"Lo leo siempre, nunca deje de hacer lo que hace. Su sarcasmo es exquisito y está diciendo todo lo que muchos quieren decir y no tienen la oportunidad. Es un honor que crean que soy yo quién escribe esta columna". Cuando el 23 de marzo de 2009 recibí estas palabras, literalmente temblé porque venían de un profesor al que respeté profundamente y al que admiré más: Agustín Del Rosario.
Este correo lo tengo guardado como un tesoro porque a diferencia de mis críticos de oficio, el profesor Del Rosario era un maestro de esos que están escasos. Su opinión pesaba. Leerlo era un deleite y escucharlo en clases más. Que me leyera el mejor y más exigente profesor de periodismo de este país, era un honor para mí.
Nuestros intercambios de correos electrónicos siempre fueron con mucho respeto y hasta reverencia de mí hacia él porque sabía que estaba intercambiando opiniones con un maestro de verdad, al que con solo leerle se le aprendía. El profesor Del Rosario sufría de ver a muchos de los que pasaron por sus aulas hacer el ridículo en televisión. Sufría por ver, según sus propias palabras, como varios de sus alumnos "denigraban la profesión de periodista para convertirse en payasos y títeres del mal periodismo...sufro por ver "como mis ex alumnos no se respetan a ellos mismos al dar la cara por semejante disparate noticioso".
Cuando opinaba de los shows de televisión, con su perfectamente desarrollado olfato periodístico, tenía las palabras exactas para describir a cada uno de los proyectos al aire. Reconocía capacidad en muchos de sus ex alumnos, pero creía que el medio de la televisión los había absorbido o, como me escribía, contaminado.
El profesor Del Rosario, con su abanico en mano, hacía sufrir en su aula a los mediocres. Hacía esforzarse a los que aspiraban a ser buenos y les imponía retos a los que sabía eran excelentes. Detestaba la mediocridad y el mal gusto. Aspiraba a la excelencia periodística y al desarrollo del intelecto.
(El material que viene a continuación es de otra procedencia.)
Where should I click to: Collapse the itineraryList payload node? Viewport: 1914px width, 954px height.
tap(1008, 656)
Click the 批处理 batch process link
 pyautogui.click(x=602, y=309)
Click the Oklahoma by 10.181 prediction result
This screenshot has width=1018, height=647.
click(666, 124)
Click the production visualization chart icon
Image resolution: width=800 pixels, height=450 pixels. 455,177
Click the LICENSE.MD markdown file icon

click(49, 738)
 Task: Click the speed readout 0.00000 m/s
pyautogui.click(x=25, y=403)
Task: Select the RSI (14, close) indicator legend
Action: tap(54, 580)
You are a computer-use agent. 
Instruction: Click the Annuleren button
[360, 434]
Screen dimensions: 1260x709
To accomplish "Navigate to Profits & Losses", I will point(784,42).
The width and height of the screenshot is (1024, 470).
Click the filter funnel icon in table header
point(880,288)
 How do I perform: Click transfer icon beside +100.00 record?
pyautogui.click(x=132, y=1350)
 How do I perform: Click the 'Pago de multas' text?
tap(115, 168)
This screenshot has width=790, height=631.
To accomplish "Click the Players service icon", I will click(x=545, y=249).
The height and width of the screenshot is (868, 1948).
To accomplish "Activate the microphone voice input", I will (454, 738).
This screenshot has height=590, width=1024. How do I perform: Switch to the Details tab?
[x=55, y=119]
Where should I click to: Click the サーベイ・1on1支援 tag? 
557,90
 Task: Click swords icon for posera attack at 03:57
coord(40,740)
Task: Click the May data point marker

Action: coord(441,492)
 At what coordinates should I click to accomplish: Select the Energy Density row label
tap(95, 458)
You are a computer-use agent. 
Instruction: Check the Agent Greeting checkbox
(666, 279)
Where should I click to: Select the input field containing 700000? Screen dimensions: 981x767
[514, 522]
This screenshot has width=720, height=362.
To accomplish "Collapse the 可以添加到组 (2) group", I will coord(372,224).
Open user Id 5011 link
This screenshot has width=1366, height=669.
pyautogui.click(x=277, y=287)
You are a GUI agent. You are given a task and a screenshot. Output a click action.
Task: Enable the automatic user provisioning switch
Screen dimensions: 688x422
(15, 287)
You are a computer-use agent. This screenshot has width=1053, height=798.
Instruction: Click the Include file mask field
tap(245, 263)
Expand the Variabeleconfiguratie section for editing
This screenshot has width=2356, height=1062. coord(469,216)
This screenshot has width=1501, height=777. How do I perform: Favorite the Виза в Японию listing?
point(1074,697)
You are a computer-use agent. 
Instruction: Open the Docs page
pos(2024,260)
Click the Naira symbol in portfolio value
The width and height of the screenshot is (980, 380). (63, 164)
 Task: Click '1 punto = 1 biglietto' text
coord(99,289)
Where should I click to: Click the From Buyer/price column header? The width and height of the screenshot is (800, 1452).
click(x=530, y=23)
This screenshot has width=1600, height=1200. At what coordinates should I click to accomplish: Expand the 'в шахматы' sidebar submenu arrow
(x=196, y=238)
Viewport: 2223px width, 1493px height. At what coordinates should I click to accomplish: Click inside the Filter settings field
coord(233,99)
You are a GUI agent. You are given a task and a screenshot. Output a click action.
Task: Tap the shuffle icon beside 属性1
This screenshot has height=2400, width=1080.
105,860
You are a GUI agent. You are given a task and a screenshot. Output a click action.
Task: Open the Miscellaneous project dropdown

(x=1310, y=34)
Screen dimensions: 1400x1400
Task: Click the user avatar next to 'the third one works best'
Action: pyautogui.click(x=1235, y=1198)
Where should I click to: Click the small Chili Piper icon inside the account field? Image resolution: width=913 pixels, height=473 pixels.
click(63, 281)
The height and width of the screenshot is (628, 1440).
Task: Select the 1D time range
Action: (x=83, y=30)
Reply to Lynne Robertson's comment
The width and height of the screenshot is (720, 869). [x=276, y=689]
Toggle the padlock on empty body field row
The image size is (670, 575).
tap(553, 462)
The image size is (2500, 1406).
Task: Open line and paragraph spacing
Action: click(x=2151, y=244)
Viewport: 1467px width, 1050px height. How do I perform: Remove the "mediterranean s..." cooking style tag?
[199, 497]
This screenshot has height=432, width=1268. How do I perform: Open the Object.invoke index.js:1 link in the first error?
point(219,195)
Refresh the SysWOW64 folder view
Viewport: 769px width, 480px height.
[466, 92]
Su partida deja un gran vacío porque su pluma no es comparable y mucho menos repetible. Tenía como ley de vida el defender el sagrado derecho a emitir una opinión y así se lo transmitió en sus clases a muchos de los que hoy hacen televisión y que lamentablemente han olvidado la importancia de ese derecho. Lamentó que a los que les inculcó la importancia de una opinión hoy no tengan la capacidad de asimilarla ni respetarla y la ataquen cual verdugos disfrazados de comunicadores.
Decir Agustín Del Rosario era decir amor al arte y la cultura, a la buena televisión, a la buena radio, al buen periódico, al análisis, a la intelectualidad, a la pasión por lo que se cree, a la defensa de la opinión y un profundo amor al buen periodismo responsable y ético.
Quien niegue que el profesor Agustín Del Rosario deja un hueco enorme en las escuelas de periodismo y rechace aspirar a tener medios libres y con contenidos buenos, es porque, o no sabe de periodismo o no fue alumno del profesor o simplemente es un mediocre. Agustín Del Rosario, simplemente, ¡el gran maestro!